(Material for this exercise begins)

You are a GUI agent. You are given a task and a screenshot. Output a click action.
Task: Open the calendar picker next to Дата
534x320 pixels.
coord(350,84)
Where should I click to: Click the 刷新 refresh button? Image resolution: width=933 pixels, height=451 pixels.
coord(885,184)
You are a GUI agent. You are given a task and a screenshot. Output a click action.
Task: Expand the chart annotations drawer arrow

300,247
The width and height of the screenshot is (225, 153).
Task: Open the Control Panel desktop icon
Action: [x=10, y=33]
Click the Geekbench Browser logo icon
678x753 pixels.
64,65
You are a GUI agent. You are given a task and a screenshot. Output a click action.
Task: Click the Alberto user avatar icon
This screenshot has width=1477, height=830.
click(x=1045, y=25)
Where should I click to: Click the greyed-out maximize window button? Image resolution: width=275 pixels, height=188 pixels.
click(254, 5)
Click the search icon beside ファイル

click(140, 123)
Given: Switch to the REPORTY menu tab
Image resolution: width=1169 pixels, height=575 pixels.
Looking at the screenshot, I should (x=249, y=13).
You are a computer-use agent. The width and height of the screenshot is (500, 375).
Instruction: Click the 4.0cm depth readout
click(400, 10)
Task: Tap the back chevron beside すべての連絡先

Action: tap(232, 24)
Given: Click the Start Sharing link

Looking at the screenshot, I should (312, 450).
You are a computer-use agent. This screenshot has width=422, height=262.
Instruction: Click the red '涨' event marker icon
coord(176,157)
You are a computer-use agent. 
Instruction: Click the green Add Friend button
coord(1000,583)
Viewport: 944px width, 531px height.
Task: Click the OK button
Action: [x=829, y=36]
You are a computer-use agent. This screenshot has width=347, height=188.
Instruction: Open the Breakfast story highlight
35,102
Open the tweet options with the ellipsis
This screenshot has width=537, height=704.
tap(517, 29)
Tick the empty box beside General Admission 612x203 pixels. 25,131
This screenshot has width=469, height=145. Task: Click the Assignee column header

(Material for this exercise ends)

Task goal:
Every entry should be transcribed exactly, with nothing omitted.

Answer section:
You are a GUI agent. You are given a task and a screenshot. Output a click action.
Task: Open the calendar picker next to Дата
534x320 pixels.
coord(350,84)
Where should I click to: Click the 刷新 refresh button? Image resolution: width=933 pixels, height=451 pixels.
coord(885,184)
You are a GUI agent. You are given a task and a screenshot. Output a click action.
Task: Expand the chart annotations drawer arrow

300,247
The width and height of the screenshot is (225, 153).
Task: Open the Control Panel desktop icon
Action: [x=10, y=33]
Click the Geekbench Browser logo icon
678x753 pixels.
64,65
You are a GUI agent. You are given a task and a screenshot. Output a click action.
Task: Click the Alberto user avatar icon
This screenshot has width=1477, height=830.
click(x=1045, y=25)
Where should I click to: Click the greyed-out maximize window button? Image resolution: width=275 pixels, height=188 pixels.
click(254, 5)
Click the search icon beside ファイル

click(140, 123)
Given: Switch to the REPORTY menu tab
Image resolution: width=1169 pixels, height=575 pixels.
Looking at the screenshot, I should (x=249, y=13).
You are a computer-use agent. The width and height of the screenshot is (500, 375).
Instruction: Click the 4.0cm depth readout
click(400, 10)
Task: Tap the back chevron beside すべての連絡先

Action: tap(232, 24)
Given: Click the Start Sharing link

Looking at the screenshot, I should (312, 450).
You are a computer-use agent. This screenshot has width=422, height=262.
Instruction: Click the red '涨' event marker icon
coord(176,157)
You are a computer-use agent. 
Instruction: Click the green Add Friend button
coord(1000,583)
Viewport: 944px width, 531px height.
Task: Click the OK button
Action: [x=829, y=36]
You are a computer-use agent. This screenshot has width=347, height=188.
Instruction: Open the Breakfast story highlight
35,102
Open the tweet options with the ellipsis
This screenshot has width=537, height=704.
tap(517, 29)
Tick the empty box beside General Admission 612x203 pixels. 25,131
This screenshot has width=469, height=145. Task: Click the Assignee column header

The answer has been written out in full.